◆ **Assignment**
Every line below should be repeated exactly as written.

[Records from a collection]
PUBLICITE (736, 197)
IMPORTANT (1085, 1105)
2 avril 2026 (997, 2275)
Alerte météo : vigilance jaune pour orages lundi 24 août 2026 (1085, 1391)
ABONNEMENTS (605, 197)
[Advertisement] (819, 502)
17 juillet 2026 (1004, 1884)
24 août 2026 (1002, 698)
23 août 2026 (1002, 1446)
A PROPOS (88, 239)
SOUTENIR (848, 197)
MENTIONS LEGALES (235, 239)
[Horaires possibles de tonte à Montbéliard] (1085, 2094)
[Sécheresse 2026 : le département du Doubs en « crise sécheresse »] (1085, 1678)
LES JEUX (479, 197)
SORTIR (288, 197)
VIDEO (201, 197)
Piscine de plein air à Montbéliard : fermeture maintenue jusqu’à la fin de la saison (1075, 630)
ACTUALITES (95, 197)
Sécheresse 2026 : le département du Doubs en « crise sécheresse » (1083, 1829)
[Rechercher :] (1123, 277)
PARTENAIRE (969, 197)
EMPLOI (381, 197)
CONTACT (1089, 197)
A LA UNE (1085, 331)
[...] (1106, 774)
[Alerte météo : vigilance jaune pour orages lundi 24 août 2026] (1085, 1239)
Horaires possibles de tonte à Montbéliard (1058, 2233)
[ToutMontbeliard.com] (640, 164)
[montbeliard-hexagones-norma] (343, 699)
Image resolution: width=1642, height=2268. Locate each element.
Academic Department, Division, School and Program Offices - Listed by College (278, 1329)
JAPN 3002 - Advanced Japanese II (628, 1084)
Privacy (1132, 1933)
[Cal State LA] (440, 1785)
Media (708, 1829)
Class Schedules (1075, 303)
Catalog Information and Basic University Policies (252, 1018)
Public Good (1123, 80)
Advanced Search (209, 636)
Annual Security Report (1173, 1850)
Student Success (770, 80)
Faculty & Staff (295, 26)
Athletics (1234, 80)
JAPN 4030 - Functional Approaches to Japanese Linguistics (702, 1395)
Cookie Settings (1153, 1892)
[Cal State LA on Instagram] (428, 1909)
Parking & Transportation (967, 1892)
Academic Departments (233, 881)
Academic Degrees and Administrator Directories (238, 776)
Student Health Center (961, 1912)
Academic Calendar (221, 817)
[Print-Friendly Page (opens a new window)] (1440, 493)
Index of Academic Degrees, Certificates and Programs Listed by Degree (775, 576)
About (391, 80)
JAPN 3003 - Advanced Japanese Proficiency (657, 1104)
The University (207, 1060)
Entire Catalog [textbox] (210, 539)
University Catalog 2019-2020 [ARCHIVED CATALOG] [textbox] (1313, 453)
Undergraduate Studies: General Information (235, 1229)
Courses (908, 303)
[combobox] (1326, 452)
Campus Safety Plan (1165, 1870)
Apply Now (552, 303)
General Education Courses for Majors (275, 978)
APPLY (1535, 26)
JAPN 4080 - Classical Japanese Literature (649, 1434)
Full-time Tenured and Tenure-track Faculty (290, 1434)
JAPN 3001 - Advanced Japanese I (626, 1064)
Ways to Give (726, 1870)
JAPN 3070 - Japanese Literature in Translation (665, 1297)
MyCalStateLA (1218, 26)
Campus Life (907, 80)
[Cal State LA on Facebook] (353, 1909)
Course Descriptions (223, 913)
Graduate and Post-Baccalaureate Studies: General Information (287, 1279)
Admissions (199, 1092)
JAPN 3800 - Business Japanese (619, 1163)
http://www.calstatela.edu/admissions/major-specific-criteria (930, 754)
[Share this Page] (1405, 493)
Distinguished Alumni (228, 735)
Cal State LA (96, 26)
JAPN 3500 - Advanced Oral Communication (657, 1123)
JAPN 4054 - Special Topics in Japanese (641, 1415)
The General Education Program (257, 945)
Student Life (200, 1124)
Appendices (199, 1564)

◆ **Result of the task**
PUBLICITE (736, 197)
IMPORTANT (1085, 1105)
2 avril 2026 (997, 2275)
Alerte météo : vigilance jaune pour orages lundi 24 août 2026 (1085, 1391)
ABONNEMENTS (605, 197)
[Advertisement] (819, 502)
17 juillet 2026 (1004, 1884)
24 août 2026 (1002, 698)
23 août 2026 (1002, 1446)
A PROPOS (88, 239)
SOUTENIR (848, 197)
MENTIONS LEGALES (235, 239)
[Horaires possibles de tonte à Montbéliard] (1085, 2094)
[Sécheresse 2026 : le département du Doubs en « crise sécheresse »] (1085, 1678)
LES JEUX (479, 197)
SORTIR (288, 197)
VIDEO (201, 197)
Piscine de plein air à Montbéliard : fermeture maintenue jusqu’à la fin de la saison (1075, 630)
ACTUALITES (95, 197)
Sécheresse 2026 : le département du Doubs en « crise sécheresse » (1083, 1829)
[Rechercher :] (1123, 277)
PARTENAIRE (969, 197)
EMPLOI (381, 197)
CONTACT (1089, 197)
A LA UNE (1085, 331)
[...] (1106, 774)
[Alerte météo : vigilance jaune pour orages lundi 24 août 2026] (1085, 1239)
Horaires possibles de tonte à Montbéliard (1058, 2233)
[ToutMontbeliard.com] (640, 164)
[montbeliard-hexagones-norma] (343, 699)
Image resolution: width=1642, height=2268. Locate each element.
Academic Department, Division, School and Program Offices - Listed by College (278, 1329)
JAPN 3002 - Advanced Japanese II (628, 1084)
Privacy (1132, 1933)
[Cal State LA] (440, 1785)
Media (708, 1829)
Class Schedules (1075, 303)
Catalog Information and Basic University Policies (252, 1018)
Public Good (1123, 80)
Advanced Search (209, 636)
Annual Security Report (1173, 1850)
Student Success (770, 80)
Faculty & Staff (295, 26)
Athletics (1234, 80)
JAPN 4030 - Functional Approaches to Japanese Linguistics (702, 1395)
Cookie Settings (1153, 1892)
[Cal State LA on Instagram] (428, 1909)
Parking & Transportation (967, 1892)
Academic Departments (233, 881)
Academic Degrees and Administrator Directories (238, 776)
Student Health Center (961, 1912)
Academic Calendar (221, 817)
[Print-Friendly Page (opens a new window)] (1440, 493)
Index of Academic Degrees, Certificates and Programs Listed by Degree (775, 576)
About (391, 80)
JAPN 3003 - Advanced Japanese Proficiency (657, 1104)
The University (207, 1060)
Entire Catalog [textbox] (210, 539)
University Catalog 2019-2020 [ARCHIVED CATALOG] [textbox] (1313, 453)
Undergraduate Studies: General Information (235, 1229)
Courses (908, 303)
[combobox] (1326, 452)
Campus Safety Plan (1165, 1870)
Apply Now (552, 303)
General Education Courses for Majors (275, 978)
APPLY (1535, 26)
JAPN 4080 - Classical Japanese Literature (649, 1434)
Full-time Tenured and Tenure-track Faculty (290, 1434)
JAPN 3001 - Advanced Japanese I (626, 1064)
Ways to Give (726, 1870)
JAPN 3070 - Japanese Literature in Translation (665, 1297)
MyCalStateLA (1218, 26)
Campus Life (907, 80)
[Cal State LA on Facebook] (353, 1909)
Course Descriptions (223, 913)
Graduate and Post-Baccalaureate Studies: General Information (287, 1279)
Admissions (199, 1092)
JAPN 3800 - Business Japanese (619, 1163)
http://www.calstatela.edu/admissions/major-specific-criteria (930, 754)
[Share this Page] (1405, 493)
Distinguished Alumni (228, 735)
Cal State LA (96, 26)
JAPN 3500 - Advanced Oral Communication (657, 1123)
JAPN 4054 - Special Topics in Japanese (641, 1415)
The General Education Program (257, 945)
Student Life (200, 1124)
Appendices (199, 1564)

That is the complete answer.